Wright, an employee of Southern Illinois University Carbondale’s Plant and Service Operations, was working near the east campus residence halls that day. After the storm passed, he looked up and saw a tree smashed across a minivan at Sam Rinella Fields, located in front of the Brush Towers residence halls. Three people inside were scrambling to escape through the blown-out rear window. That’s when Wright, co-owner of Top Notch Tree Service where he works in his off hours, remembered that he still had his equipment from a job the previous evening in his personal truck that was parked nearby.
The Carterville man quickly fired up a chainsaw and freed the van. But then, he spied another fallen tree that was pushing an SUV precariously onto two wheels. He grabbed ropes and a wench and removed the tree. He pulled another from on top of a car parked nearby.
Everywhere Wright looked, trees were down, filling parking lots, lying on vehicles, blocking roadways. Somewhere along the way, Wright handed chainsaws to fellow PSO employees Monte Childers, of Cobden, and Ira Tripp, of Buncombe. The three-man chainsaw gang kept working, going on to clear a giant oak that had splintered and fallen across the overpass walkway, blocking the pathway in front of Grinnell Hall.
They moved on, laboring to clear nearby South Wall Street. Joined by a half-dozen SIUC painters and a supervisor, the men went to one fallen tree after another, quickly losing count of how many they removed from the roadway as they worked their way south from Brush Towers to the Southern Hills apartment complex. Wright said it could have been as many as 40. They just kept going.

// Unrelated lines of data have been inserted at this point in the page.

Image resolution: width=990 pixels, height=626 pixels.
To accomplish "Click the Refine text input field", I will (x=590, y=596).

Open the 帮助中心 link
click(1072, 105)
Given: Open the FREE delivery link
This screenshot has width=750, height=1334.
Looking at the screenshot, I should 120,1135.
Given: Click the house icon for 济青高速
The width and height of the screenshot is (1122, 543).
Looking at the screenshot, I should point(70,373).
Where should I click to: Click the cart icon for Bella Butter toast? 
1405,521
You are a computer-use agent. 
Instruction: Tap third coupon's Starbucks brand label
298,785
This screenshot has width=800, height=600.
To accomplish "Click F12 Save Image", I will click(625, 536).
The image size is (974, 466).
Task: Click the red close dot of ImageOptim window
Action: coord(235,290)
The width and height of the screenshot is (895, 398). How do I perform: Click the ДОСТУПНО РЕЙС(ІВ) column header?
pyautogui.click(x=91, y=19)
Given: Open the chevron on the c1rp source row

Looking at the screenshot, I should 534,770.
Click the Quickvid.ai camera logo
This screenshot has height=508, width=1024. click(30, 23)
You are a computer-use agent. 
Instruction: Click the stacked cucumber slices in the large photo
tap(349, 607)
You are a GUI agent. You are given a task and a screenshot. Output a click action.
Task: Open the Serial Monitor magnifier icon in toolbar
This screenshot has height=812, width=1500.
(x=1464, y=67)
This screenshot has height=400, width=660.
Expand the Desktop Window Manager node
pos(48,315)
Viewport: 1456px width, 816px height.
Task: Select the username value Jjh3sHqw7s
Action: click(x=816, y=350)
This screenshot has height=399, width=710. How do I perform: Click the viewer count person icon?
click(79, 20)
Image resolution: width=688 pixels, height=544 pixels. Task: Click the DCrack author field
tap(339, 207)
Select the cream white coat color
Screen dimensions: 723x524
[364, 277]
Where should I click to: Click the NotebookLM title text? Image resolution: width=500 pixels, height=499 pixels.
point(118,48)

“It was the coolest thing,” Wright said. “We all have different jobs but we just pitched in and worked together and got things done. There was just so much devastation. It was everywhere you looked. We just did what we could.”
About 10 or 11 p.m., Wright got a call saying that due to the lack of electricity, Saturday commencement ceremonies would take place in McAndrew Stadium, rather than Shryock Auditorium and the SIU Arena as originally planned. But, there was a problem. A giant oak had fallen across the entrance to the stadium. No big deal. It just meant a few more hours with a chainsaw to clear the way. Finally, about 1:30 a.m. Saturday, Wright headed home where he took a quick shower by flashlight since he had no power. Then it was right back to the SIUC campus. After all, there were still trees down everywhere you looked.
Wright, a 10-year PSO employee who previously spent seven years on the campus tree-trimming crew, was soon operating a crane. He pulled trees off of the ROTC building, removed a massive oak tree from where it had fallen on Quigley Hall and hauled trees off of Evergreen Terrace apartment buildings.
“I basically pulled a 40- hour shift,” Wright said.
But, he was also quick to say he’s not a hero. Rather, he said he was just one of many who did everything they could to help others and the University recover from the massive storm that caused an estimated $5 million in damages on campus alone.
“I just happened to be in the right place at the right time with a truckload of chainsaws,” Wright said.